During its thirteen-year production history, 39,407 buyers elected to hand over their money for a new Volvo 1800 Coupe. That number sounds respectable, but it is worth remembering that it represented worldwide sales across Europe and North America. In that context, the 1800S is a relatively rare creature. Some trim parts can prove expensive, but they have built a reputation for mechanical longevity. This car needs no exterior trim or drivetrain work, making it a straightforward restoration project as time and circumstances allow. You will struggle to find a decent example for under $20,000, while figures beyond $25,000 are common. Values have shown modest increases recently, although not as dramatic as other models in the current market. The bidding on this car hasn’t been as intense as you might expect, raising the possibility that its next owner could potentially secure it for under that magic twenty grand mark. If this happens, this 1966 Volvo 1800S could be a great buy.


  1. Big Al

    There is this exact car ( except silver ) sitting besides a barn. Sitting in the weeds with no tarp. It’s a shame because it looks in pretty good condition. I’d knock on the door but the house looks spooky. Kathy Bates would answer the door and kidnap me looking place. 😱🤪👻 🤣🤣

    Like 9
    • Britcars4me

      Be brave, check it out and let us know!

      Like 10
      • Big Al

        If you don’t see me in the comment section for awhile, you know Kathy’s got me tied up Send help !!! Lots of help !!!
        Know that I took one for the team. hahaha 😨😨

        Like 10
    • Jagbass

      If she tells you that she’s your number one fan or that she’s named the car after her favourite book’s main character, then run! Otherwise, good luck!

      Like 5

    Take a friend along, safety in numbers.

    Like 6
  3. Graeme T

    A friend of mine had one of these. When he sold it, all the local Volvo guys came with a magnet. Most are full of filler in the sills and wheel arches.

    Like 3
  4. chrlsful

    Italy married Sweden’n produced a pretty, durable baby (? ‘sports’ car ?). I think I C Simon coming?
    My druthers? the 1800ES. Who wuz 1st the MG(B GT) ’62 – 80 or this?

    Like 2
    • Captain RD

      58 years of cars for me — my 1966 1800s — was my best one.

      Like 2
  5. Howard A Member

    I tire of bringing up similar cars accolades, but I was wondering if anyone would have mentioned, or cares about the late Irv Gordon, who amassed an amazing, 3.26 MILLION miles on a ’66 1800 just like this. Being the sentimental sap that I am, I feel I’m alone in the “human interest” side of these posts. You know, apathy could be our countrys biggest problems,,,but who cares, eh? Irv knew what to drive, RIP, pal.

    Like 6
  6. OldCarGuy


    Around 1999/2000, I happened on Irv just east of Oshawa, Ontario, hood up, on the side of Hwy 401. A rad hose had let go, I offered help, but he was fine. He claimed to know almost exactly which part was going to fail, and when, and had one of everything most likely. I had a large jug of water, so he changed the hose, added water and anti-freeze, washed up, and gave me an autographed pic of the car. He was a very nice fellow, and I was glad to have met and helped him. RIP indeed.

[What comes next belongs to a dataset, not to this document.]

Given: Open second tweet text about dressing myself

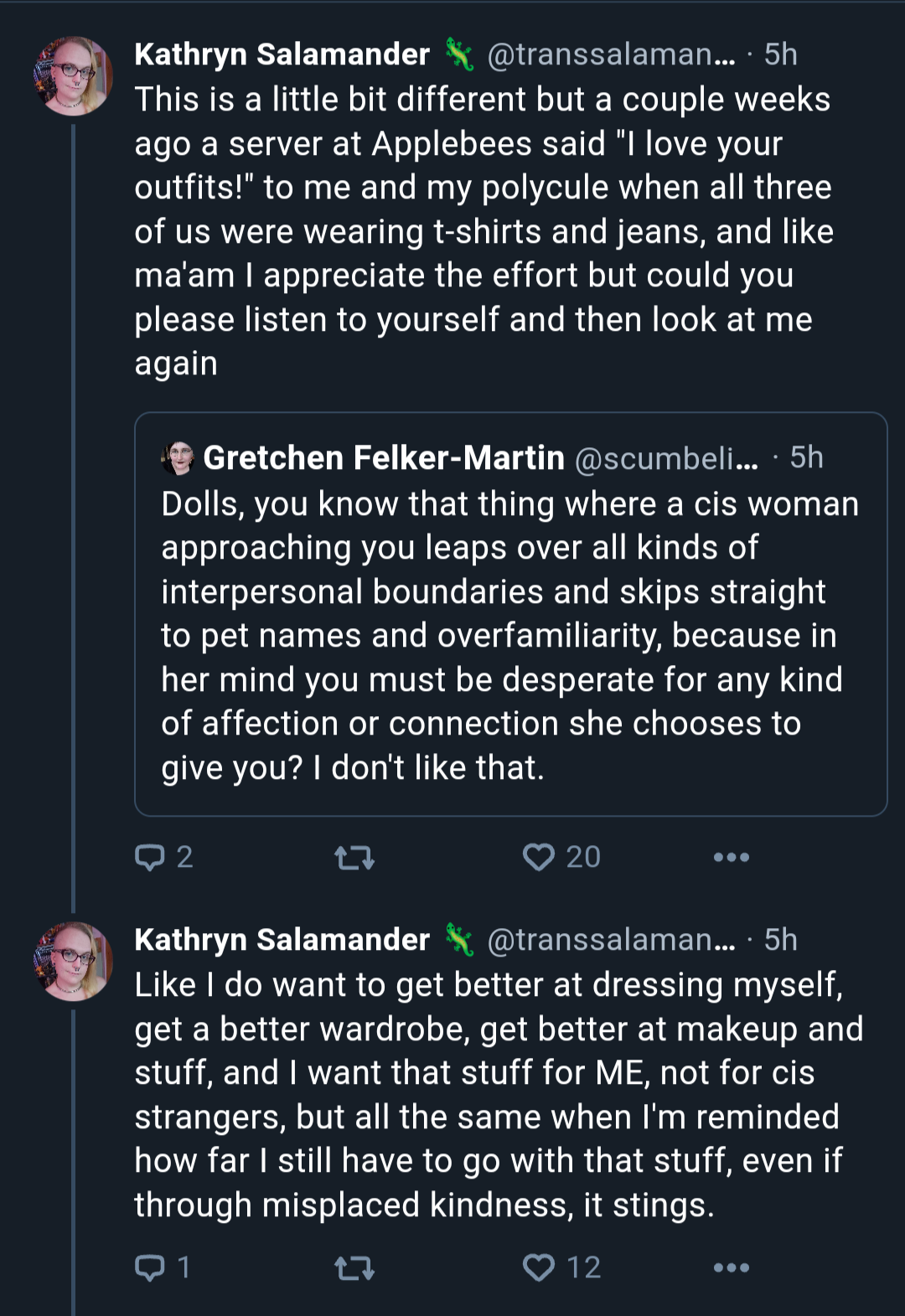Looking at the screenshot, I should pos(499,1095).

    Howard, you are not alone in cherishing the memories of the various automotive characters that make chance meetings an enjoyable part of life, and I, for one, thank you for your reminisces. The only other person I know of, but never met, was a little old lady, from British Columbia, who bought an early Austin Mini, and put over a million (mainly west coast) miles on it, with just regular servicing.

    Who remembers Donna Mae Mims? Who remembers her side-splitting story of losing first position to another competing Sprite/Midget driver, when he, in his RH drive car, pulled up beside her, and reached over and gave her a hug! Hugely entertaining.

    Like 4
    • Howard A Member

      Thanks, pal, I know many older folks feel like us, but probably refuse to have a computer, if you can believe that, in this day and age. This site is all about memories, perhaps the grumbly ones don’t have those memories, and never will.

      Like 1
  7. joenywf64

    Poor man’s dash cover?
    Why are there 2 oil pressure gages?!